El Glacier San Francisco
[Cajon del Maipu, Chile]
saturday morning we awoke to the warm sun on our faces, the clock read a pleasant 8:30.. mmm saturday mornings. i lingered for a moment until the realization hit me... we were already an hour and a half late for the bus. (shit) frantically, i mean cooly with even tempers, we stuffed our packs, laced our boots, and scurried for the elevator
our commute was relatively smooth. thanks to a boisterous street vendor and an entire boy scout troop we even got on the right bus. (i won’t mention that one of the scouts, the freckled one, offered me his ring. or that the street vendor had to stall the bus driver while i searched the nearby tiendas for my lost traveling partner.. who had wandered because he was hungry, again.)

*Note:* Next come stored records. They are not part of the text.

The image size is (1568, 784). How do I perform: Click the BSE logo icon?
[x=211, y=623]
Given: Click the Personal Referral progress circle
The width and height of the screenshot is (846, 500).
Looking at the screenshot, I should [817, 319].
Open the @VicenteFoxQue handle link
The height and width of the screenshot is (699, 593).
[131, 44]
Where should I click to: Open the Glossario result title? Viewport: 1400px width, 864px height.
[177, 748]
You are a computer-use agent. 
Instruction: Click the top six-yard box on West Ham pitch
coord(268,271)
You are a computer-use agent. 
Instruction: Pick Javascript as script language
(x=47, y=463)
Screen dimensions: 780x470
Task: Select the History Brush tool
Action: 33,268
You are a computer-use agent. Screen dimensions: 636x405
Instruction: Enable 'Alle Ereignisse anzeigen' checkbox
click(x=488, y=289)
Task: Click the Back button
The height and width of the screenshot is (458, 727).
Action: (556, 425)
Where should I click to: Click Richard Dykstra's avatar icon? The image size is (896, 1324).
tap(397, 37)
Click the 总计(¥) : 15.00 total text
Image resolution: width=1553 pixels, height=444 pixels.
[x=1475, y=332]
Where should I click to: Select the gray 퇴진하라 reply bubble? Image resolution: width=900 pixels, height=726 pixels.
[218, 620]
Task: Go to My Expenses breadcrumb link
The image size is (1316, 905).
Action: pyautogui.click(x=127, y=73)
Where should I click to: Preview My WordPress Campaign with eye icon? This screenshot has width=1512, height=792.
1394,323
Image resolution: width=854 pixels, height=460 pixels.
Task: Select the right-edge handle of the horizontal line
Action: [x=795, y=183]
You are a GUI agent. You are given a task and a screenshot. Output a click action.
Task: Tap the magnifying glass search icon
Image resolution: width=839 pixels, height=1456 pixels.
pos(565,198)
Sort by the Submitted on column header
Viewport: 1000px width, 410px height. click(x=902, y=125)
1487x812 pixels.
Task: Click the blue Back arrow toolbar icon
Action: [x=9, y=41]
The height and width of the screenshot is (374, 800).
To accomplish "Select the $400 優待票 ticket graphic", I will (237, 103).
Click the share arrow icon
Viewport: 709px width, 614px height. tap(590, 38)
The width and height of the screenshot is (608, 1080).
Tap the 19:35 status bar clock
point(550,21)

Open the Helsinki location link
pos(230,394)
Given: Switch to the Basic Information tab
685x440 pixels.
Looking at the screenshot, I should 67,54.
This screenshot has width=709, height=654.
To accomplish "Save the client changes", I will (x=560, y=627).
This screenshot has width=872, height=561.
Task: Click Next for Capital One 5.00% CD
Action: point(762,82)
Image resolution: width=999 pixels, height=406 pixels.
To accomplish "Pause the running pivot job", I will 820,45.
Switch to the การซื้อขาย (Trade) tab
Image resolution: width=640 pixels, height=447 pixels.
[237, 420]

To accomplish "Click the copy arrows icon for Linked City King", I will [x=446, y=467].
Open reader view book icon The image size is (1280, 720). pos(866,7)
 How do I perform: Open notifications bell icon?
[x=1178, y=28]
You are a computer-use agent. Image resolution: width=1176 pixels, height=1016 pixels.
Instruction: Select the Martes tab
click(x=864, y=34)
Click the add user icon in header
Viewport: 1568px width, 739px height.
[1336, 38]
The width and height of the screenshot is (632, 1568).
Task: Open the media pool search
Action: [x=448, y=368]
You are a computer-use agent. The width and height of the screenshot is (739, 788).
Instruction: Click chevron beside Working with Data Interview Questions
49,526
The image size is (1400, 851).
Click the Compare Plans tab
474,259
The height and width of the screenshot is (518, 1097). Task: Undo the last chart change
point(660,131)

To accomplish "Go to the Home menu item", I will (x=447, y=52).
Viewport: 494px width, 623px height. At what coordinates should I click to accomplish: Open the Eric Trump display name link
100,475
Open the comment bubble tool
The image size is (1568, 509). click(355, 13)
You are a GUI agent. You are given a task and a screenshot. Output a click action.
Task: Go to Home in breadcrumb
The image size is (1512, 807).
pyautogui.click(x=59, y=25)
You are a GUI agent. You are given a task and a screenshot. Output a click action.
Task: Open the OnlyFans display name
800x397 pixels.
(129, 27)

the bus left us at the police check point where we were advised (by the police) to walk a block away and hitch-hike, there were no buses for the rest of the day. needless to say, we made friends along the way, took a couple group photos and made our way to the trailhead, that was “an hour up the road.” later we discovered that if you were traveling by foot with something that resembled the stomach flu, it was closer to three hours. after reaching the true trailhead, we hiked under an hour, found a flat spot by the river and settled in for the night. as we prepared the traditional trekker’s pasta and snuggled into our bags the air made its way from a pleasant 75 degrees to a little below freezing.
the next morning surrounded by snow capped mountain peaks and our systems reset, we finished the hike to El glacier San Francisco. as pictured above, the glacier (and snow) is an anomaly in the midst of violent, dry terrain. the earth is dusty, not excluding the mountains which i believe could crumble with moment’s notice. little rain and deep valleys protect jagged rocks from erosion. the plants which remain to be nibbled by horses are succulent and spiny specimens not dissimilar to the porcupine.
upon decent we were able to more perfectly enjoy the contrasting landscape. the sendero to the glacier lies just outside of Cajon del Maipo, a popular place to camp, trek, and climb, and much of the canyon extends beyond the park. many of the rocks that line (or block) the trail are in fact sedimentary and maintain rare shades of purple and teal. within the canyon walls lie layer upon layer of ancient history which create the most compelling stripes and designs.
our trek down the mountain we met a lovely couple and made fast friends. before we knew it, we were laughing in town over empanadas and peach juice.. then comfortably asleep in the back of their car... en route once again to Santiago.